*Required actions*:
**1)** Return everything in the passage on body language and dog training from "The way we use" down to "the same action.", word for word.
**2)** Using the passage on body language and dog training, decide whether each statement agrees with it, answering yes or no and quoting the deciding words: (a) The teacher says tone and pitch carry 15% of the message. (b) The family in Germany could not speak English. (c) The narrator stayed with the family in Germany for a month.

Humans communicate with words, scent and body language. On the technical point, a teacher I know tells me that body language is 80% of communication, where you stand, how you stand, is what matters, tone and pitch convey 15% of the message, only 5% is the actual word meanings. It may be subconscious but the way you stand affects your control as a teacher, or lack of it, and communicates to the class more than anything else. If anyone read the Mail last week, you will have read about the Silent Talker, which is a new form of lie detector test, that reads the facial body language and this confirms these percentages.

Dogs in order to survive over the last 13,000 years needed to learn to understand us by reading our body language, the tone of voice, our moods, and our scent signatures. It does seem that whatever language you talk in, your feelings, moods etc are being translated into a very similar body language. I watched a Frenchman, whom I knew could speak in three other languages, yet his actions were so similar, whomever he talked to, in any of those languages.

When I was sixteen, I lived with a family in Germany for two weeks, and they could all speak excellent English, but they would not do so unless I was really having difficulties. The lifting up of a bottle of wine, partly tilting it, giving a smile, plus the tilt of the head towards my glass, was sufficient to know the question asked of me. Look at the way we display with our arms and hands, when we say no thank you. We cross and uncross our arms with the palms of our hands forward, or just display a single palm. We always look at someone’s face first, when meeting people to gauge their mood.

Body language in all its forms is the most important way in which we communicate with people and our dogs. The 5% we attribute to words are only useful to those who understand and speak our language and dogs do not.

The way we use words when commanding our dogs causes them confusion. In any language, how many commands do you have for come? There is "come", there is "Rover come", we have "Rover, come here now", "Rover get yourself here now." I am certain there are many more and even more if you include the tone change from happy to being angry. Your dog may pick out the simple "come" from all the other unimportant gibberish or your dog has learnt six or seven different very long one word commands all for the same action.

It is then handlers say to me but you are always talking to your dogs. This is a fair observation. When teaching criminal work we need to have the dog playing retrieve of the padded sleeve, and enjoying the only game where it is allowed to pull and win, before they meet "the criminal". When we teach the dogs to fetch the sleeve from the criminal, the handler must restrain the dog from moving forward, the criminal will bait the dog with the sleeve showing loads of aggression, shouting and waving the arm but holding out the sleeve in a teasing motion, then the handler on the other hand will talk loudly to his dog to say to get the sleeve, its your sleeve or fetch the sleeve. This builds up the excitement in the dog to bark, and he tries to jump forward but cannot. The Criminal, when he sees the dog lunge forward, will change to show fearfulness and retreat from the dog, building even more confidence. At the right time, the handler releases the dog to jump forward, biting the sleeve and receiving loads of praise from both criminal and handler. (This is for civilian training) The question does come up: Why do we use all these words, to excite the dog, if they do not understand?

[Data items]
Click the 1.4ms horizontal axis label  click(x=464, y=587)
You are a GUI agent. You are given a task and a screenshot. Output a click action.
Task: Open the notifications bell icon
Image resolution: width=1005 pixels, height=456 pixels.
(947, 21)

*Responses to the tasks*:
**1)**
The way we use words when commanding our dogs causes them confusion. In any language, how many commands do you have for come? There is "come", there is "Rover come", we have "Rover, come here now", "Rover get yourself here now." I am certain there are many more and even more if you include the tone change from happy to being angry. Your dog may pick out the simple "come" from all the other unimportant gibberish or your dog has learnt six or seven different very long one word commands all for the same action.

**2)**
(a) Yes: "tone and pitch convey 15% of the message"
(b) No: "they could all speak excellent English"
(c) No: "I lived with a family in Germany for two weeks"